Come capirete dal topic ho un problema con l'estrazione da tessuto (di topo) di RNA totale utilizzando il Trizol Reagent fornito da Invitrogen.
Il fatto è che ottengo delle rese a termine dell'estrazione 10 volte più basse di quelle attese. Ovvero Invotrogen mi dice che dal fegato di topo dovrei ottenere 5-6ug di RNA per ogni milligrammo di tessuto. Io omogenizzo tra 50 e 60 mg di fegato di topo, estraggo lo RNA secondo il protocollo suggerito risospendo in 50ul di acqua DEPC e ottengo concentrazioni di RNA di circa 0,02ug/ul.
Al contrario con la milza del topo, per 30mg di tessuto iniziale (invitrogen consiglia un minimo di 50mg, ma io me ne sono fregato) estratto e risospeso in 50ul di acqua DEPC, ho una concentrazione di 0,96ug/ul (che non è altissima, ma è già molto più vicina a quella pubblicizzata da Invitrogen).

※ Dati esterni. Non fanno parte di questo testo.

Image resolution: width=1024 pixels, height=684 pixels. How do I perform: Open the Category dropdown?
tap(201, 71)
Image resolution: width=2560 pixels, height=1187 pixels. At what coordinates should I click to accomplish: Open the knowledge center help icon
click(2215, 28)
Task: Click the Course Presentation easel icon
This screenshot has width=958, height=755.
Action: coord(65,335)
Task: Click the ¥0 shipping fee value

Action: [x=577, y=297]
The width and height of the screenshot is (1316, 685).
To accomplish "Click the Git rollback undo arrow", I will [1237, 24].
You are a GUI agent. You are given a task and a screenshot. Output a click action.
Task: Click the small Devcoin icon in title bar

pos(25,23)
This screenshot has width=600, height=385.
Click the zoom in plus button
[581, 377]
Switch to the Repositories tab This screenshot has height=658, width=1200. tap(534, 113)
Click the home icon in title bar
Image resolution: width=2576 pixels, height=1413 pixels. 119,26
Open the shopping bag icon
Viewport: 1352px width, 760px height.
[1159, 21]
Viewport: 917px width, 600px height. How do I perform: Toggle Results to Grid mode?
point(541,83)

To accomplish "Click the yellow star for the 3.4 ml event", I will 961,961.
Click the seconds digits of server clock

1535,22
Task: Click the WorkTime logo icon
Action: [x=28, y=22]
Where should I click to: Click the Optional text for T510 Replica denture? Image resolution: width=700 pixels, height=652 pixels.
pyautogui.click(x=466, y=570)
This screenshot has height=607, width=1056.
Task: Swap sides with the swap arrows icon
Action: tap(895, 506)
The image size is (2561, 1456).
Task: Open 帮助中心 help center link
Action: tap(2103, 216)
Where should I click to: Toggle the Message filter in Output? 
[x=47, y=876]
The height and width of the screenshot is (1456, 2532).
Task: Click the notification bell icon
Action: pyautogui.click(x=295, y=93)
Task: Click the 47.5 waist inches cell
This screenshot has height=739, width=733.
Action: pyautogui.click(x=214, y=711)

Se qualcuno ha esperienza o ha riscontrato problemi simili, mi può suggerire un motivo? Devo tenermi sotto i 50mg utilizzando però la stessa quantità di reagente che userei per più di 50mg? Invitrogen pubblicizza una resa che è molto superiore alla resa reale del prodotto/processo? C'è un qualcosa che non va nel loro protocollo?
A quest'ultimo proposito ho visto che nella sezione protocolli (i miei complimenti per aver avuto l'idea ed averla messa su!) c'è l'estrazione di RNA con Trizol. Ho potuto vedere che tutte le quantità di reagente suggerite sono dimezzate e, più che altro, che al punto dell'aggunta dell'isopropanolo si suggerisce di tenerlo in ghiaccio per 10min oippure nel -20 ON, mentre il protocollo di invitrogen dice di tenerlo a RT per 10minuti. Sta qui il trucco?
Grazie infinite in anticipo per l'aiuto e per la pazienza. Colgo l'occasione poi per farvi i complimenti per tutto il sito, per il forum e per la pazienza e l'impegno che ci mettete!
Ciao
Etram (Pisa)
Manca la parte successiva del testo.